# [WRITTEN INSTRUCTION]
Rewrite these lines, substituting "screen capture" for "screenshot" throughout and leaving everything else unchanged.

====== RECORDS FOR PROCESSING

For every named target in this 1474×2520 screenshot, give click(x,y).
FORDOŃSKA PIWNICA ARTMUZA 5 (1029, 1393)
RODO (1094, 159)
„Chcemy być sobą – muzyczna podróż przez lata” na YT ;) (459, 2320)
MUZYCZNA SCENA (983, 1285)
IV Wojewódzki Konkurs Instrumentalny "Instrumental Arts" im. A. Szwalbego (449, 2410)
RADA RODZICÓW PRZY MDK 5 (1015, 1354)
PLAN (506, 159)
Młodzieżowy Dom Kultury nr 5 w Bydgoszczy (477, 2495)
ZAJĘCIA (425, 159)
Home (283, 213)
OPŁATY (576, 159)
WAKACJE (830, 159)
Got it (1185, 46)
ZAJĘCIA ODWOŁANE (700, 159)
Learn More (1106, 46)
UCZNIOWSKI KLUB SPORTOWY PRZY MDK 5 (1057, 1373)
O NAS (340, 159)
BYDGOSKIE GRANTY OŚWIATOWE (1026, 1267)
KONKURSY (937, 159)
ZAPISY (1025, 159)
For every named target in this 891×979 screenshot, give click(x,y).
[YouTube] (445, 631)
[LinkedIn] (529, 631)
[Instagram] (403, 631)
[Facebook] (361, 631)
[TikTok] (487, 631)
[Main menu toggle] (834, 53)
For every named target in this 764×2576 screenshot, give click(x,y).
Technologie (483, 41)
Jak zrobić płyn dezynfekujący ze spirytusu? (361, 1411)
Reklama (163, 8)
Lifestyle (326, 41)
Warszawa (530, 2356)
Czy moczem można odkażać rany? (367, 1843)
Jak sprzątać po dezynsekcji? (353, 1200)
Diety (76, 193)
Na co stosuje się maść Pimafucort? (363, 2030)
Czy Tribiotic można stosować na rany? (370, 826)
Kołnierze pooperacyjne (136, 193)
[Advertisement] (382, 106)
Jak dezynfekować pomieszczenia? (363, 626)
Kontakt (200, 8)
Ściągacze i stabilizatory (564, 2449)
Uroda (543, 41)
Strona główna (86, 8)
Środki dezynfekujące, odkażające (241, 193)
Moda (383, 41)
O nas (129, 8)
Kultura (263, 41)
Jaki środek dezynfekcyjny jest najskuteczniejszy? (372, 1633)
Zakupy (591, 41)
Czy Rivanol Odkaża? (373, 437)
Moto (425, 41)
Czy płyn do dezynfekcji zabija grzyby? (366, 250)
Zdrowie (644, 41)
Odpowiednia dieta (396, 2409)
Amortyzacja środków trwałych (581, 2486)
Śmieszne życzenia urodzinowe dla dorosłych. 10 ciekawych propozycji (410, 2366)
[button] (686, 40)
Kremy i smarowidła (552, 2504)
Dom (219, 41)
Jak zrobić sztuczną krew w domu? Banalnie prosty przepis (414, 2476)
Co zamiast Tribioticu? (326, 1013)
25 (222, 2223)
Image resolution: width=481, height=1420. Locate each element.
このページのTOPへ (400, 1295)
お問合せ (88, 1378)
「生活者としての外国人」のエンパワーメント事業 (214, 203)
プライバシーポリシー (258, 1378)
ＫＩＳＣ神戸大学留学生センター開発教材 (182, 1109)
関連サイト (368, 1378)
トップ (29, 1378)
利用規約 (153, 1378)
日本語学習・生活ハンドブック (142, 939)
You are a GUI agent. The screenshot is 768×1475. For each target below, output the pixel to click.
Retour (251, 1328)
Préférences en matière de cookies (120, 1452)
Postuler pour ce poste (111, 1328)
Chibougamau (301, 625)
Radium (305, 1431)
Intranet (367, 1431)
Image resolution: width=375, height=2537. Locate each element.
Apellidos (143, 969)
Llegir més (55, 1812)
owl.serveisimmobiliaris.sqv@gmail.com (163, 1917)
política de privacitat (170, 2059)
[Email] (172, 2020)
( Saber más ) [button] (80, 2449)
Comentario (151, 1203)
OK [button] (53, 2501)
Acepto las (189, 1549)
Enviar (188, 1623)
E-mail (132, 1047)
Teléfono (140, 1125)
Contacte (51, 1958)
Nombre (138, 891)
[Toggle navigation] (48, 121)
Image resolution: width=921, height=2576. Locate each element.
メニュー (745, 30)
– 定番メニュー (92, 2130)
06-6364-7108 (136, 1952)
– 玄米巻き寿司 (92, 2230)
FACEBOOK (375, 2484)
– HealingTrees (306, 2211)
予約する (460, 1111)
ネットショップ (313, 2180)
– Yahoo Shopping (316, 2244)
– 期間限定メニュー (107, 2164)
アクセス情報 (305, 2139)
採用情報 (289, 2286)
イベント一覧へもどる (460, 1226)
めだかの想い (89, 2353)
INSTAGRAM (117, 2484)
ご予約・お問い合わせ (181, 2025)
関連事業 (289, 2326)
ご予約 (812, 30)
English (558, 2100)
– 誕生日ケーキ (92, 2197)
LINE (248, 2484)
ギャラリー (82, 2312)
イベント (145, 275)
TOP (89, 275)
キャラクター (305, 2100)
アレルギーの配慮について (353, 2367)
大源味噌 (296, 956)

============

# [THE SOLUTION]
For every named target in this 1474×2520 screen capture, give click(x,y).
FORDOŃSKA PIWNICA ARTMUZA 5 (1029, 1393)
RODO (1094, 159)
„Chcemy być sobą – muzyczna podróż przez lata” na YT ;) (459, 2320)
MUZYCZNA SCENA (983, 1285)
IV Wojewódzki Konkurs Instrumentalny "Instrumental Arts" im. A. Szwalbego (449, 2410)
RADA RODZICÓW PRZY MDK 5 (1015, 1354)
PLAN (506, 159)
Młodzieżowy Dom Kultury nr 5 w Bydgoszczy (477, 2495)
ZAJĘCIA (425, 159)
Home (283, 213)
OPŁATY (576, 159)
WAKACJE (830, 159)
Got it (1185, 46)
ZAJĘCIA ODWOŁANE (700, 159)
Learn More (1106, 46)
UCZNIOWSKI KLUB SPORTOWY PRZY MDK 5 (1057, 1373)
O NAS (340, 159)
BYDGOSKIE GRANTY OŚWIATOWE (1026, 1267)
KONKURSY (937, 159)
ZAPISY (1025, 159)
For every named target in this 891×979 screen capture, give click(x,y).
[YouTube] (445, 631)
[LinkedIn] (529, 631)
[Instagram] (403, 631)
[Facebook] (361, 631)
[TikTok] (487, 631)
[Main menu toggle] (834, 53)
For every named target in this 764×2576 screen capture, give click(x,y).
Technologie (483, 41)
Jak zrobić płyn dezynfekujący ze spirytusu? (361, 1411)
Reklama (163, 8)
Lifestyle (326, 41)
Warszawa (530, 2356)
Czy moczem można odkażać rany? (367, 1843)
Jak sprzątać po dezynsekcji? (353, 1200)
Diety (76, 193)
Na co stosuje się maść Pimafucort? (363, 2030)
Czy Tribiotic można stosować na rany? (370, 826)
Kołnierze pooperacyjne (136, 193)
[Advertisement] (382, 106)
Jak dezynfekować pomieszczenia? (363, 626)
Kontakt (200, 8)
Ściągacze i stabilizatory (564, 2449)
Uroda (543, 41)
Strona główna (86, 8)
Środki dezynfekujące, odkażające (241, 193)
Moda (383, 41)
O nas (129, 8)
Kultura (263, 41)
Jaki środek dezynfekcyjny jest najskuteczniejszy? (372, 1633)
Zakupy (591, 41)
Czy Rivanol Odkaża? (373, 437)
Moto (425, 41)
Czy płyn do dezynfekcji zabija grzyby? (366, 250)
Zdrowie (644, 41)
Odpowiednia dieta (396, 2409)
Amortyzacja środków trwałych (581, 2486)
Śmieszne życzenia urodzinowe dla dorosłych. 10 ciekawych propozycji (410, 2366)
[button] (686, 40)
Kremy i smarowidła (552, 2504)
Dom (219, 41)
Jak zrobić sztuczną krew w domu? Banalnie prosty przepis (414, 2476)
Co zamiast Tribioticu? (326, 1013)
25 (222, 2223)
Image resolution: width=481, height=1420. Locate each element.
このページのTOPへ (400, 1295)
お問合せ (88, 1378)
「生活者としての外国人」のエンパワーメント事業 (214, 203)
プライバシーポリシー (258, 1378)
ＫＩＳＣ神戸大学留学生センター開発教材 (182, 1109)
関連サイト (368, 1378)
トップ (29, 1378)
利用規約 (153, 1378)
日本語学習・生活ハンドブック (142, 939)
You are a GUI agent. The screen capture is 768×1475. For each target below, output the pixel to click.
Retour (251, 1328)
Préférences en matière de cookies (120, 1452)
Postuler pour ce poste (111, 1328)
Chibougamau (301, 625)
Radium (305, 1431)
Intranet (367, 1431)
Image resolution: width=375, height=2537. Locate each element.
Apellidos (143, 969)
Llegir més (55, 1812)
owl.serveisimmobiliaris.sqv@gmail.com (163, 1917)
política de privacitat (170, 2059)
[Email] (172, 2020)
( Saber más ) [button] (80, 2449)
Comentario (151, 1203)
OK [button] (53, 2501)
Acepto las (189, 1549)
Enviar (188, 1623)
E-mail (132, 1047)
Teléfono (140, 1125)
Contacte (51, 1958)
Nombre (138, 891)
[Toggle navigation] (48, 121)
Image resolution: width=921, height=2576. Locate each element.
メニュー (745, 30)
– 定番メニュー (92, 2130)
06-6364-7108 (136, 1952)
– 玄米巻き寿司 (92, 2230)
FACEBOOK (375, 2484)
– HealingTrees (306, 2211)
予約する (460, 1111)
ネットショップ (313, 2180)
– Yahoo Shopping (316, 2244)
– 期間限定メニュー (107, 2164)
アクセス情報 (305, 2139)
採用情報 (289, 2286)
イベント一覧へもどる (460, 1226)
めだかの想い (89, 2353)
INSTAGRAM (117, 2484)
ご予約・お問い合わせ (181, 2025)
関連事業 (289, 2326)
ご予約 (812, 30)
English (558, 2100)
– 誕生日ケーキ (92, 2197)
LINE (248, 2484)
ギャラリー (82, 2312)
イベント (145, 275)
TOP (89, 275)
キャラクター (305, 2100)
アレルギーの配慮について (353, 2367)
大源味噌 (296, 956)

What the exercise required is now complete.